start Given entries

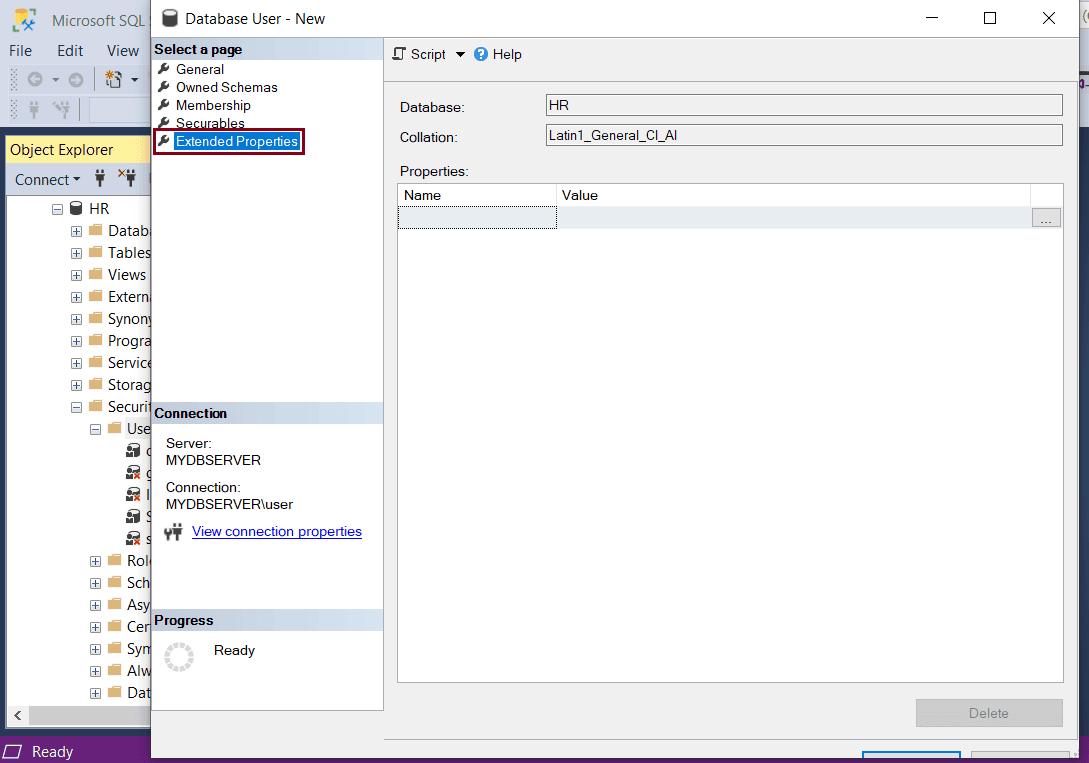Open the File menu
This screenshot has width=1089, height=763.
click(21, 50)
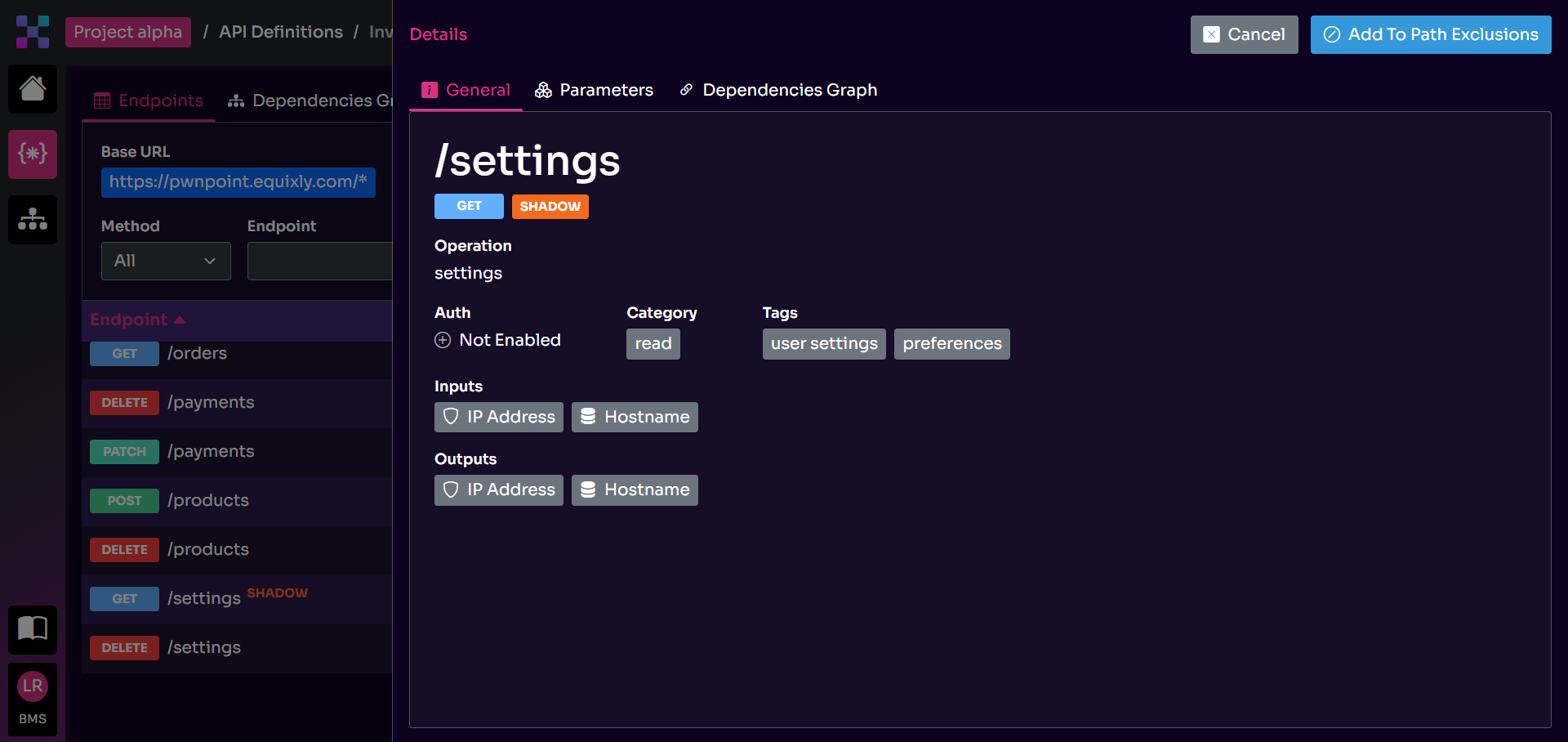Open the Method All dropdown
The height and width of the screenshot is (742, 1568).
pos(166,261)
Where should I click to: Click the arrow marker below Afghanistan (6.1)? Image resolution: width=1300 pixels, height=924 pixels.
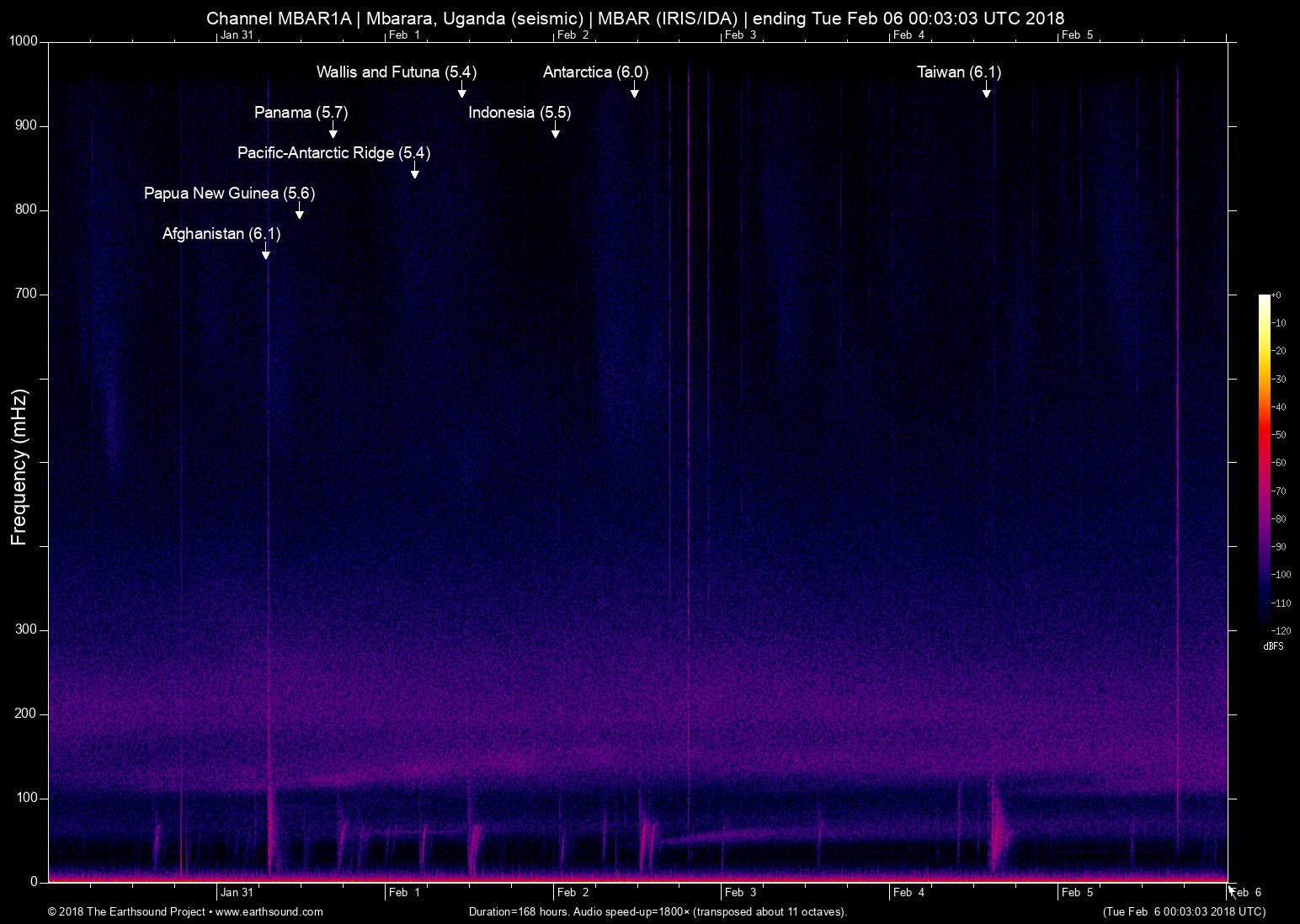[266, 253]
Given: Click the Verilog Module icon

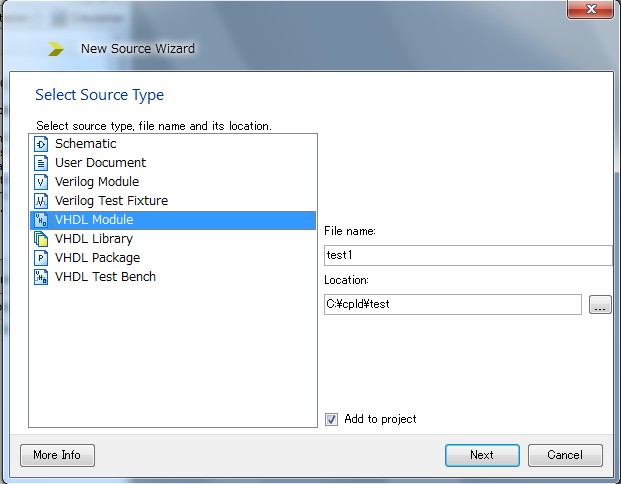Looking at the screenshot, I should 41,182.
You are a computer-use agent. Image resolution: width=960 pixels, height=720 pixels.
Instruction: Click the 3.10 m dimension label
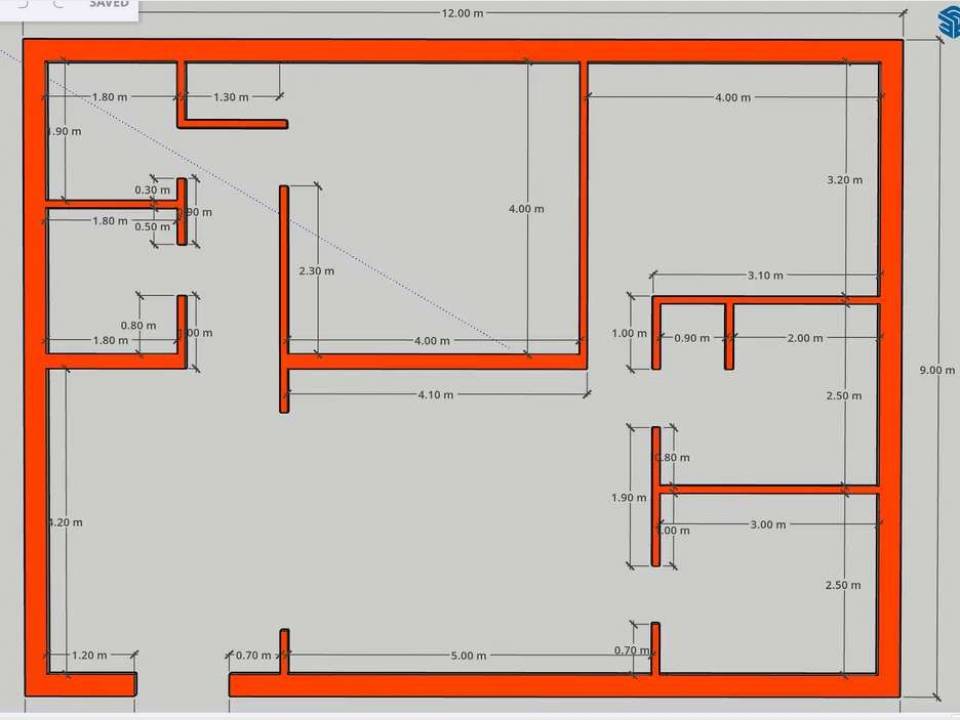(765, 275)
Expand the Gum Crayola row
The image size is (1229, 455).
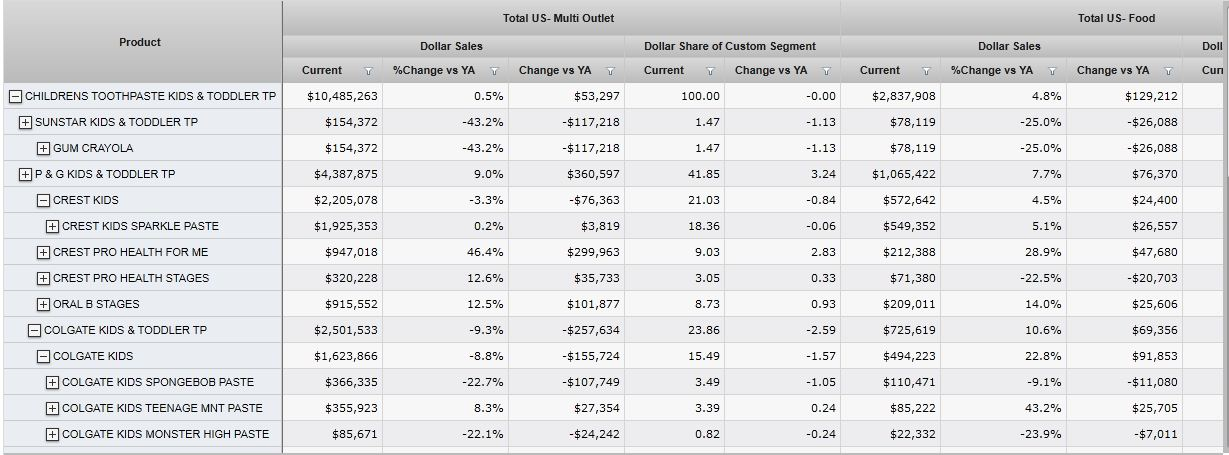43,149
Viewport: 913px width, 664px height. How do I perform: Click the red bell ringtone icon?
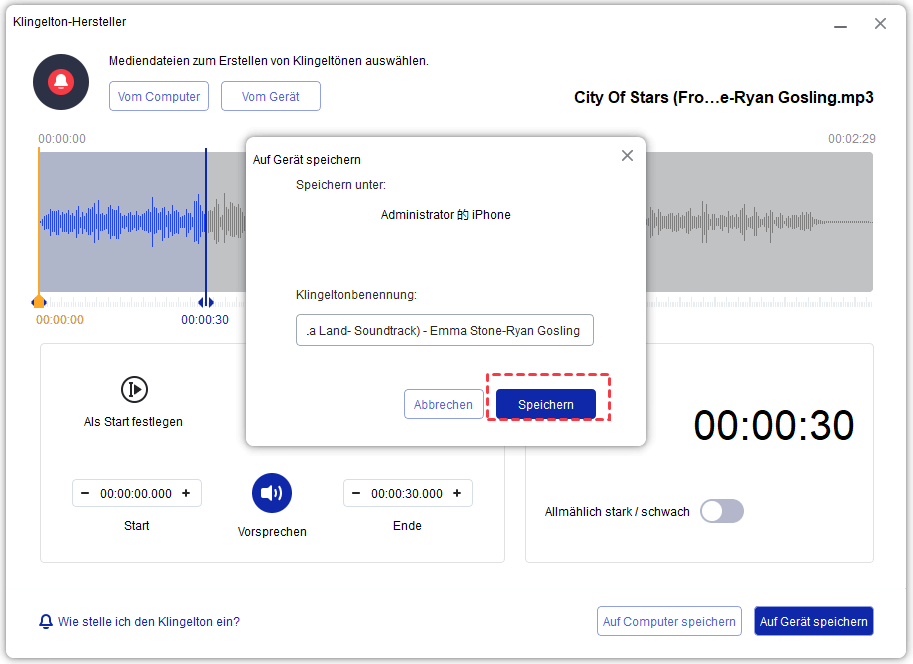pos(61,82)
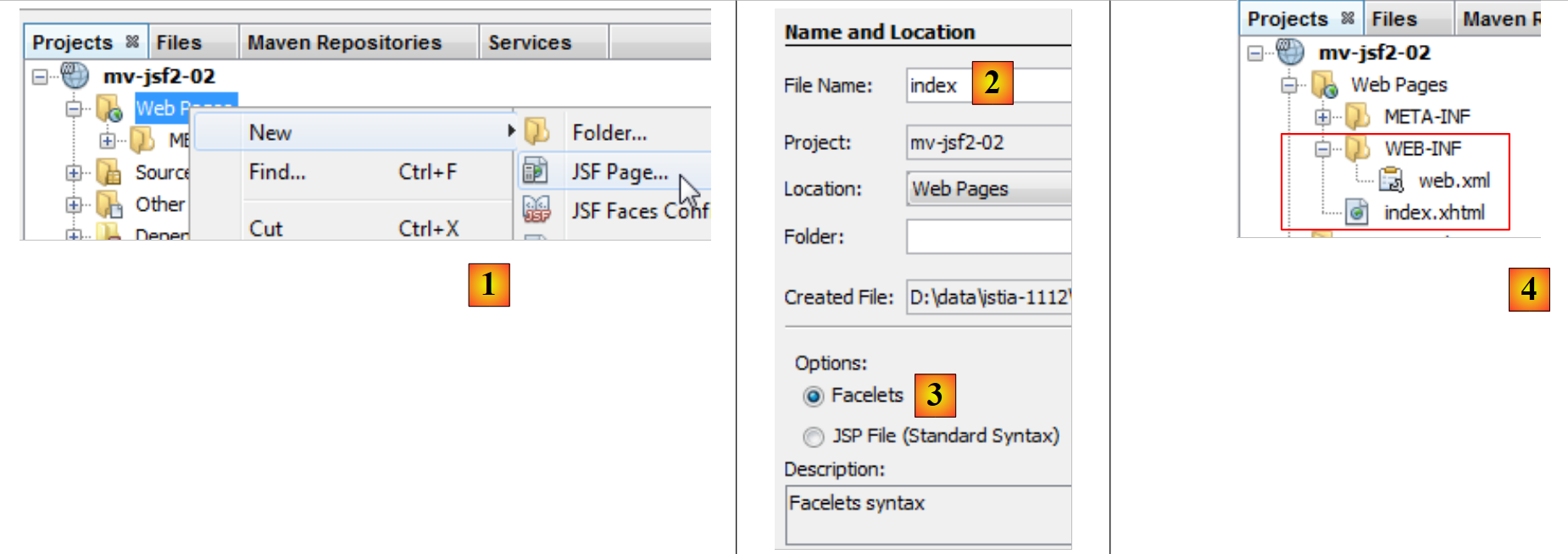Click the empty Folder text field

tap(988, 236)
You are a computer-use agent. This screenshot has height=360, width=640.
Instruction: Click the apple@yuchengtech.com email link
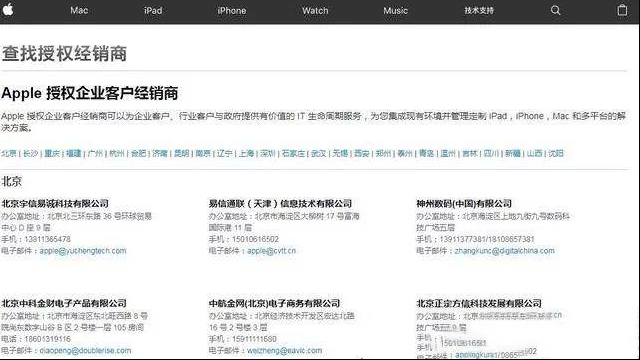click(x=83, y=251)
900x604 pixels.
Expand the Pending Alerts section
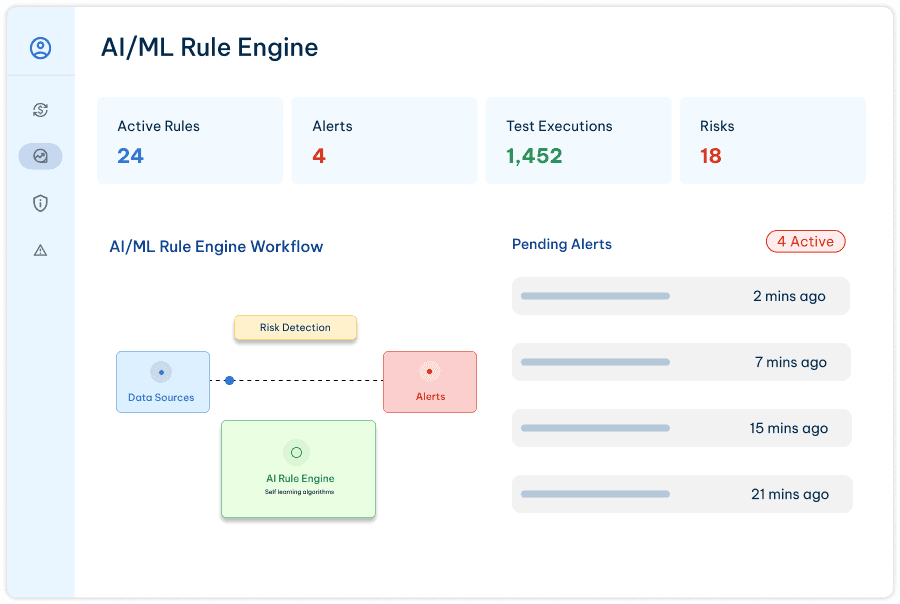[x=561, y=244]
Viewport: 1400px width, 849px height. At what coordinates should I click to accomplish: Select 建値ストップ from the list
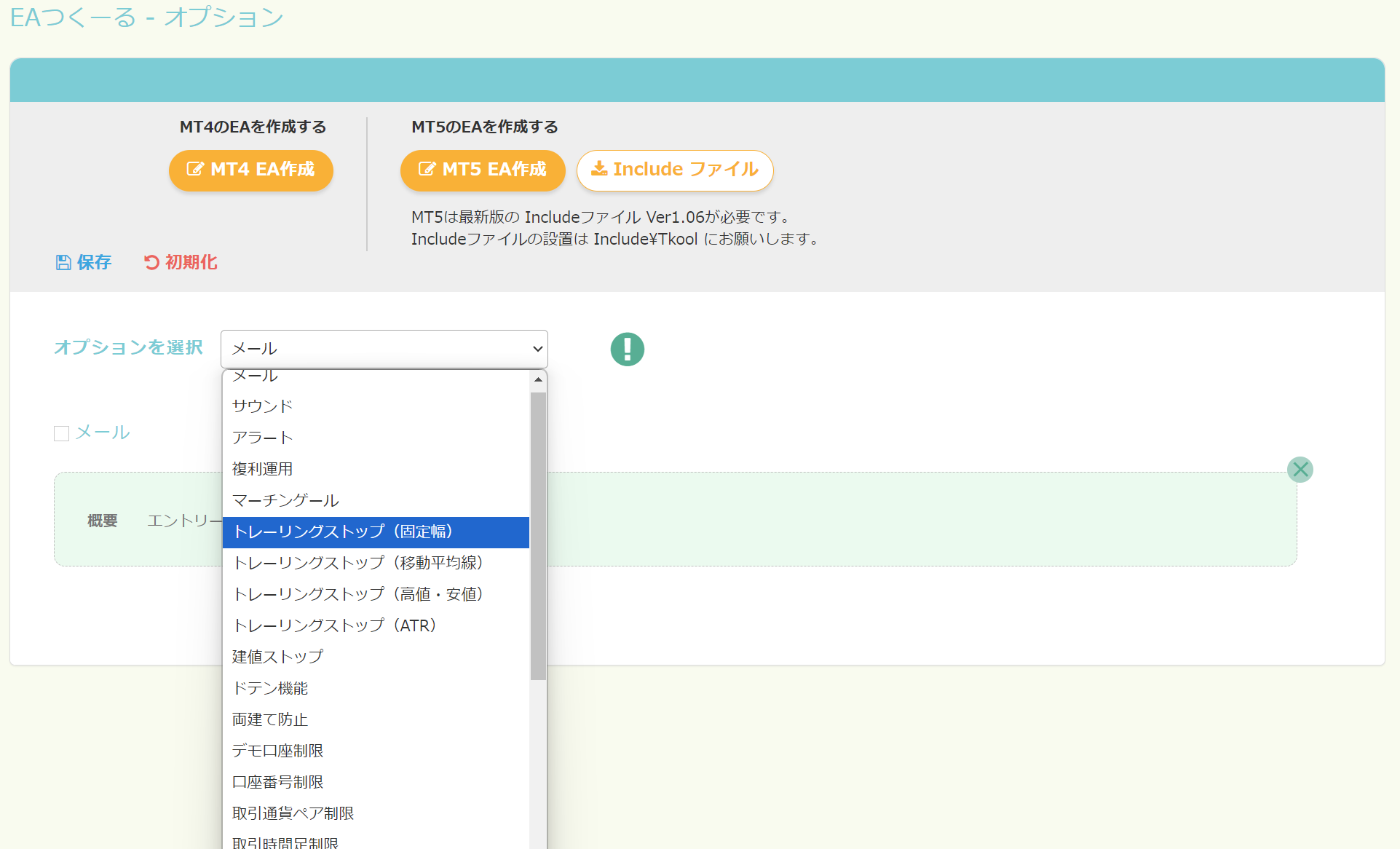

end Given entries

*Goal*:
Please set out every one of the entries above as a Markdown table with the columns "Index" and "Content," giving each line its own numbered row. Skip blank lines and omit the pictures.

*Reply*:
| Index | Content |
|---|---|
| 1 | Open the File menu |
| 2 | This screenshot has width=1089, height=763. |
| 3 | click(21, 50) |
| 4 | Open the Method All dropdown |
| 5 | The height and width of the screenshot is (742, 1568). |
| 6 | pos(166,261) |
| 7 | Where should I click to: Click the arrow marker below Afghanistan (6.1)? Image resolution: width=1300 pixels, height=924 pixels. |
| 8 | [266, 253] |
| 9 | Given: Click the Verilog Module icon |
| 10 | Looking at the screenshot, I should 41,182. |
| 11 | You are a computer-use agent. Image resolution: width=960 pixels, height=720 pixels. |
| 12 | Instruction: Click the 3.10 m dimension label |
| 13 | (765, 275) |
| 14 | Expand the Gum Crayola row |
| 15 | The image size is (1229, 455). |
| 16 | 43,149 |
| 17 | Viewport: 913px width, 664px height. How do I perform: Click the red bell ringtone icon? |
| 18 | pos(61,82) |
| 19 | Click the empty Folder text field |
| 20 | tap(988, 236) |
| 21 | You are a computer-use agent. This screenshot has height=360, width=640. |
| 22 | Instruction: Click the apple@yuchengtech.com email link |
| 23 | click(x=83, y=251) |
| 24 | 900x604 pixels. |
| 25 | Expand the Pending Alerts section |
| 26 | [x=561, y=244] |
| 27 | Viewport: 1400px width, 849px height. At what coordinates should I click to accomplish: Select 建値ストップ from the list |